▸ RECORDS FOR THIS EXERCISE:
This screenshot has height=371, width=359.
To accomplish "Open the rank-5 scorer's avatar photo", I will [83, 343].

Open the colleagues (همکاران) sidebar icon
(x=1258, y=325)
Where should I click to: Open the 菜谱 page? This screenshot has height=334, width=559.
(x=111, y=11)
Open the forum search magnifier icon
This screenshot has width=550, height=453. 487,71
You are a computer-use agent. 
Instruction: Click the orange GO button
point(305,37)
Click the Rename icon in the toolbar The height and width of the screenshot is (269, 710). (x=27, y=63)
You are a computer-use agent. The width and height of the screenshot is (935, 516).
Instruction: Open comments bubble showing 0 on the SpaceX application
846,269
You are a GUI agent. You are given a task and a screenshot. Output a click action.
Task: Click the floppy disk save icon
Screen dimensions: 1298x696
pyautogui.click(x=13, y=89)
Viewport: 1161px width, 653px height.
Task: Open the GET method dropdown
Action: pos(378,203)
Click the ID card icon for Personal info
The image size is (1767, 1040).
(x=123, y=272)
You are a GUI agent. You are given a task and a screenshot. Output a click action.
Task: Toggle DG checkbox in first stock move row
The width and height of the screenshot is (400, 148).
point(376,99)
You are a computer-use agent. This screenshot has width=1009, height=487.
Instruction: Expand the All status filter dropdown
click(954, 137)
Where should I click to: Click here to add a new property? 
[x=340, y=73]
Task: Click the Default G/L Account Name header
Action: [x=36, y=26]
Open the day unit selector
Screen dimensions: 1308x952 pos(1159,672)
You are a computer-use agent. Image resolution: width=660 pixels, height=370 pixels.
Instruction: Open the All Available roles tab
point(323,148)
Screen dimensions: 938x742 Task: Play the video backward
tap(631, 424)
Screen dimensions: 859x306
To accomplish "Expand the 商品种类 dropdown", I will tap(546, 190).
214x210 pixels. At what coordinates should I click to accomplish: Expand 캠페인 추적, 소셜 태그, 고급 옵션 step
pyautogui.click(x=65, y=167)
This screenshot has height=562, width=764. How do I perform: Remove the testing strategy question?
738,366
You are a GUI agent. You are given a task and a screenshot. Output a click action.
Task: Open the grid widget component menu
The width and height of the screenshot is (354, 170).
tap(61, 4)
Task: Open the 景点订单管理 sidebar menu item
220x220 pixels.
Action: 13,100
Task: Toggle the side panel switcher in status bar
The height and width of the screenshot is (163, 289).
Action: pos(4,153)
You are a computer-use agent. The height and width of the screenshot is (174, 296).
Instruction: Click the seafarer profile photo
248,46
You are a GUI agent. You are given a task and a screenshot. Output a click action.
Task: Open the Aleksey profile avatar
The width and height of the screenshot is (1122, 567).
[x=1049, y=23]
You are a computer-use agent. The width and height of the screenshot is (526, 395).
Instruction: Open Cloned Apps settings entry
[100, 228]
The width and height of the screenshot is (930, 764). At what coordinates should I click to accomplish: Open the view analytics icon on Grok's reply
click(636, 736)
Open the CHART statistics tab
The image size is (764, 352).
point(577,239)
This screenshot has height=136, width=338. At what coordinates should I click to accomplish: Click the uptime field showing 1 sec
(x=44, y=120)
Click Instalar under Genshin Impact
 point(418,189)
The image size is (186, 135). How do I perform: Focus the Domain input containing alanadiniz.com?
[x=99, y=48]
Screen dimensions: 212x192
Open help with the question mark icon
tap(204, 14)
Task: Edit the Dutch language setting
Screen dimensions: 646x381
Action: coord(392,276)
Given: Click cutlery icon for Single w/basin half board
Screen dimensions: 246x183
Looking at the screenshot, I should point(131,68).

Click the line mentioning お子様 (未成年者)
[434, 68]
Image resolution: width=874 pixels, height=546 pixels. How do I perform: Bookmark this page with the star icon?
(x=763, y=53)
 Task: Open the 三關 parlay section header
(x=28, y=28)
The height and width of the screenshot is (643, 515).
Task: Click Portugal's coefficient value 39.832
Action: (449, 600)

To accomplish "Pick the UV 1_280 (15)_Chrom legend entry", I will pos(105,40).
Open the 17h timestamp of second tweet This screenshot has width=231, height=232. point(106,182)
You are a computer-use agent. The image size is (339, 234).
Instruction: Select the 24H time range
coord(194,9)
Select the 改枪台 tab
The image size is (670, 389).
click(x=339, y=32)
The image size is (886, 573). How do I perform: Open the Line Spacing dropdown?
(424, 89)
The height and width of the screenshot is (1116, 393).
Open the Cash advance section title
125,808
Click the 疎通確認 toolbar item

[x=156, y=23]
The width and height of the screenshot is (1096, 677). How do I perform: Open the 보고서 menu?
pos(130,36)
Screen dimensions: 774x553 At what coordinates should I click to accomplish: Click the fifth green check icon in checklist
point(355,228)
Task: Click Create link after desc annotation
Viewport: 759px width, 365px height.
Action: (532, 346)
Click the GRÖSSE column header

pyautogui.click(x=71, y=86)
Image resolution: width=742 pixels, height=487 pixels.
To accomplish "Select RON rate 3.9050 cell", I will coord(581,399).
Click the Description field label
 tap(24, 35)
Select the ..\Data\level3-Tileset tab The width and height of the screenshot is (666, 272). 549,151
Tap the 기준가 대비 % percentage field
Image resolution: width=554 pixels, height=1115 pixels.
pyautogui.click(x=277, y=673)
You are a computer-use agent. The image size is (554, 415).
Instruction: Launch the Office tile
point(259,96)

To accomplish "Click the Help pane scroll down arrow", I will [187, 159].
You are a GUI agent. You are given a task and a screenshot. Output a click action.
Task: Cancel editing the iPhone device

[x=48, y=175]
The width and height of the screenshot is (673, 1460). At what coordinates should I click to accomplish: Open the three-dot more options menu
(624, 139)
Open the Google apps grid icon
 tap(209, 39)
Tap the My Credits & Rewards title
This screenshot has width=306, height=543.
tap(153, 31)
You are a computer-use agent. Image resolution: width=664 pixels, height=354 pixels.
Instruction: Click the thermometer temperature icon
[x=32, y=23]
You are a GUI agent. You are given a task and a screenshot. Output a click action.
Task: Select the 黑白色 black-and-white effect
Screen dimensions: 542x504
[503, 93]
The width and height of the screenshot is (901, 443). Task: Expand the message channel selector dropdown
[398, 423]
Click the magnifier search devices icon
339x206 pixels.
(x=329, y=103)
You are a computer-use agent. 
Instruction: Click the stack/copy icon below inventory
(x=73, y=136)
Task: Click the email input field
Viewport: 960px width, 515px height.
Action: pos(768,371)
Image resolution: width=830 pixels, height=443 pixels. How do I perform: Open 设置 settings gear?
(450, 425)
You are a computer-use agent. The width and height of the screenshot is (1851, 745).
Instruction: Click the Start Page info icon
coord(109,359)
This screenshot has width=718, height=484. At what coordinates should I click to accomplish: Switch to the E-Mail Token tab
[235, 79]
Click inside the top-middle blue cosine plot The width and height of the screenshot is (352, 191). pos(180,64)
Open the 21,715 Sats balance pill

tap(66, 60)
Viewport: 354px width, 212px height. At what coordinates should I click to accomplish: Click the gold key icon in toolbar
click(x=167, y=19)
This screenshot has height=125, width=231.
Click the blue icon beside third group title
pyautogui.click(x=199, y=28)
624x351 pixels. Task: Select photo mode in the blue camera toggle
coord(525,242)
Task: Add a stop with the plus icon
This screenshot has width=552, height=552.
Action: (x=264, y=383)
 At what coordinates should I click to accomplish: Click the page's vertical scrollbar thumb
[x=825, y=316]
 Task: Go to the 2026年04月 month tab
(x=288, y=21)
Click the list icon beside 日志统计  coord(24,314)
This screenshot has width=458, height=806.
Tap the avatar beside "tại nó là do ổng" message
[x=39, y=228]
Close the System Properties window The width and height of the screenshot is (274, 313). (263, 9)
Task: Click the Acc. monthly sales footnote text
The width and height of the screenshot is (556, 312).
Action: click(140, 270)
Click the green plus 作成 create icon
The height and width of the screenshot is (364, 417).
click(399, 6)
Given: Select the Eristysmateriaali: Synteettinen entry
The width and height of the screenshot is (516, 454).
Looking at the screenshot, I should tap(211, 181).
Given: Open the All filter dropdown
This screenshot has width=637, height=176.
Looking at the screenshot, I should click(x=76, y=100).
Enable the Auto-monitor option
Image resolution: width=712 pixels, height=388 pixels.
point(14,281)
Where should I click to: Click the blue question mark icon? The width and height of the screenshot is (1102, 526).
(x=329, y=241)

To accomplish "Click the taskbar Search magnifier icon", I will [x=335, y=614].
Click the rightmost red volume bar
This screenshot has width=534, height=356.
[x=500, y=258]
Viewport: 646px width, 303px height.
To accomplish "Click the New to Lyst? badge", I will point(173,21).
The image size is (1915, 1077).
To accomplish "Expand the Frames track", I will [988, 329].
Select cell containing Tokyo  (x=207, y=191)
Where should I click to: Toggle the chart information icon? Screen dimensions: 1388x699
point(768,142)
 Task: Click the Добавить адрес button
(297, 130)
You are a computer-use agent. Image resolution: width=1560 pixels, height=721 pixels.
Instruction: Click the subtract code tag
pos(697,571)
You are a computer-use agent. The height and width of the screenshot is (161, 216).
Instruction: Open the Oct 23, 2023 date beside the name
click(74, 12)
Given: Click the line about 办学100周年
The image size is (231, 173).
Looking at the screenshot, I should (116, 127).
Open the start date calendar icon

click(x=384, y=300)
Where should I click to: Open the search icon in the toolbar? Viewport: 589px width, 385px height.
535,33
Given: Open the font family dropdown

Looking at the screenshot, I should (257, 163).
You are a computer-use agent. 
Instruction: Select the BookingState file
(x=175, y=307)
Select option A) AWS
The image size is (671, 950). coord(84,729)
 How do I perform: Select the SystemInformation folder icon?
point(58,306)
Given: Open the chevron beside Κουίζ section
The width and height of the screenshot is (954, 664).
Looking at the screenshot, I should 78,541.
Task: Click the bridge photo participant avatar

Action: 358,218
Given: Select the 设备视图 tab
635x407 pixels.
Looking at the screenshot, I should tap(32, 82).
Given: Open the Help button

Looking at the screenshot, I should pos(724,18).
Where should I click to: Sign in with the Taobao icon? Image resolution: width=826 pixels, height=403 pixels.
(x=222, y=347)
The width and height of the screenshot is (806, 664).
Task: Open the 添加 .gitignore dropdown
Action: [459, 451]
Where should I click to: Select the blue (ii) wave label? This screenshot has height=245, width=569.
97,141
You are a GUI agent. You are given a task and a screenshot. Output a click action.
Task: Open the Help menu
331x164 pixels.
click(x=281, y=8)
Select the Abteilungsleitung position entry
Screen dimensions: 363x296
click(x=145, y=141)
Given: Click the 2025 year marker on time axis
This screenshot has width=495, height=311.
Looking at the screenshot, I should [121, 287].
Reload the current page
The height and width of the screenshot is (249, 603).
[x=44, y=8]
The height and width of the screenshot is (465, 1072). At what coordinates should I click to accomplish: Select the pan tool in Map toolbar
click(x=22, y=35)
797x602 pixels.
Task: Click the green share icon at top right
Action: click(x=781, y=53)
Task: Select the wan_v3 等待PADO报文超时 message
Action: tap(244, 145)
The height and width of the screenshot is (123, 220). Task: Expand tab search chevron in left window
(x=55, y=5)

▸ EXERCISE DIRECTIONS:
In the listing above, locate the line containing "Instruction: Click the orange GO button" and the line containing "Screen dimensions: 859x306", then transcribe both and every line between them verbatim.

▸ ANSWER AREA:
Instruction: Click the orange GO button
point(305,37)
Click the Rename icon in the toolbar The height and width of the screenshot is (269, 710). (x=27, y=63)
You are a computer-use agent. The width and height of the screenshot is (935, 516).
Instruction: Open comments bubble showing 0 on the SpaceX application
846,269
You are a GUI agent. You are given a task and a screenshot. Output a click action.
Task: Click the floppy disk save icon
Screen dimensions: 1298x696
pyautogui.click(x=13, y=89)
Viewport: 1161px width, 653px height.
Task: Open the GET method dropdown
Action: pos(378,203)
Click the ID card icon for Personal info
The image size is (1767, 1040).
(x=123, y=272)
You are a GUI agent. You are given a task and a screenshot. Output a click action.
Task: Toggle DG checkbox in first stock move row
The width and height of the screenshot is (400, 148).
point(376,99)
You are a computer-use agent. This screenshot has width=1009, height=487.
Instruction: Expand the All status filter dropdown
click(954, 137)
Where should I click to: Click here to add a new property? 
[x=340, y=73]
Task: Click the Default G/L Account Name header
Action: [x=36, y=26]
Open the day unit selector
Screen dimensions: 1308x952 pos(1159,672)
You are a computer-use agent. Image resolution: width=660 pixels, height=370 pixels.
Instruction: Open the All Available roles tab
point(323,148)
Screen dimensions: 938x742 Task: Play the video backward
tap(631, 424)
Screen dimensions: 859x306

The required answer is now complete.